In critically ill patients with COVID-19, management with IDH results in a low incidence of DVT. Although our study is not designed to demonstrate any difference in outcome, our results do not suggest any signal of harm when using intermediate-dose heparin (IDH) COVID-19 with a frequency of major bleeding complications less than 5%.
COVID-19 相关急性呼吸窘迫综合征(ARDS)入住重症监护病房(ICU)的患者深静脉血栓(DVT)的高发病率将证明对这些患者进行系统筛查或更高治疗剂量肝素进行血栓预防是合理的。
我们对第二波期间在大学附属三级医院因严重确诊 COVID-19 入住 ICU 的连续患者在入住 ICU 的前 48 小时内(第 1 次就诊[就诊 1])和就诊 1 后 7-9 天(就诊 2)进行了下肢近端静脉的系统超声检查。所有患者均接受中等剂量肝素(IDH)治疗。主要目的是确定静脉多普勒超声检查的 DVT 发生率。次要目标是确定 DVT 的存在是否改变抗凝方案、根据国际血栓形成和止血学会(ISTH)标准发生的大出血发生率以及有和无 DVT 的患者的死亡率。

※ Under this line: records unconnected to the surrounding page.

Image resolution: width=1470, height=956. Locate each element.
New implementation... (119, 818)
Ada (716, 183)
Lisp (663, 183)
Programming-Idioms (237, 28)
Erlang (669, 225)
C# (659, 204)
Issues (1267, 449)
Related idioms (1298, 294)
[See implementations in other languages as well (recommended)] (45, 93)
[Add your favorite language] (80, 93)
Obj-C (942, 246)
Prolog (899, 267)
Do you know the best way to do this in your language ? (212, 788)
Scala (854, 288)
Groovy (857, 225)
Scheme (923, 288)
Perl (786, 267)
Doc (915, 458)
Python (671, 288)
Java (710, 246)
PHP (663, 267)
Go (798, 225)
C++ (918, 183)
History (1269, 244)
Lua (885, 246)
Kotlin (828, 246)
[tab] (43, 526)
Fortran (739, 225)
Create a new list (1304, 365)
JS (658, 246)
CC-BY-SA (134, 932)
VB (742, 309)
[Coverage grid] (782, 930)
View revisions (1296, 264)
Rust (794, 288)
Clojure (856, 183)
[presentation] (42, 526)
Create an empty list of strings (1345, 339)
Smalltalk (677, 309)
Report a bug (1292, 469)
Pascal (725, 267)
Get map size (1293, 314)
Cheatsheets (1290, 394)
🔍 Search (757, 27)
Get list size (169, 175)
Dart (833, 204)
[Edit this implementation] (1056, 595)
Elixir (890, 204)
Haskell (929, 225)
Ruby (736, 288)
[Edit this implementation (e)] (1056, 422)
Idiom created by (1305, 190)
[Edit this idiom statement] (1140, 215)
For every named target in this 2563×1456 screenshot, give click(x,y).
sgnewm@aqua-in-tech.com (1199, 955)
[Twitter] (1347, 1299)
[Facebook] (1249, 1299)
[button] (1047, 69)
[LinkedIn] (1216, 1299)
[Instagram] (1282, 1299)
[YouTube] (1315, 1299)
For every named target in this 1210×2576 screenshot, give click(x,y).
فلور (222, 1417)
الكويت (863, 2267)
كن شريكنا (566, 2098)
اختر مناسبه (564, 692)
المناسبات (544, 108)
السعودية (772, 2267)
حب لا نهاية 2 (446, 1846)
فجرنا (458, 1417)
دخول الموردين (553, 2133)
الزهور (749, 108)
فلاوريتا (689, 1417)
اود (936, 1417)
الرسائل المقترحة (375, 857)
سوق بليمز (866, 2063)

我们纳入了 48 名患者(30 名[62.5%]男性),中位年龄为 63 岁[IQR,54-70]。近端深静脉血栓形成的患病率为 4.2%(2/48)。在这两名患者中,诊断为 DVT 后,抗凝从中等剂量改为治疗剂量。根据 ISTH 标准,有 2 名患者(4.2%)发生大出血并发症。在 48 名患者中,有 9 名(18.8%)在出院前死亡。在这些住院期间,这些死亡患者均未诊断出 DVT 或肺栓塞。
在 COVID-19 危重症患者中,使用 IDH 管理导致 DVT 的发病率较低。尽管我们的研究设计不是为了证明结果存在差异,但我们的结果表明,在 COVID-19 中使用中等剂量肝素(IDH)时,其大出血并发症的频率小于 5%,不会产生任何危害信号。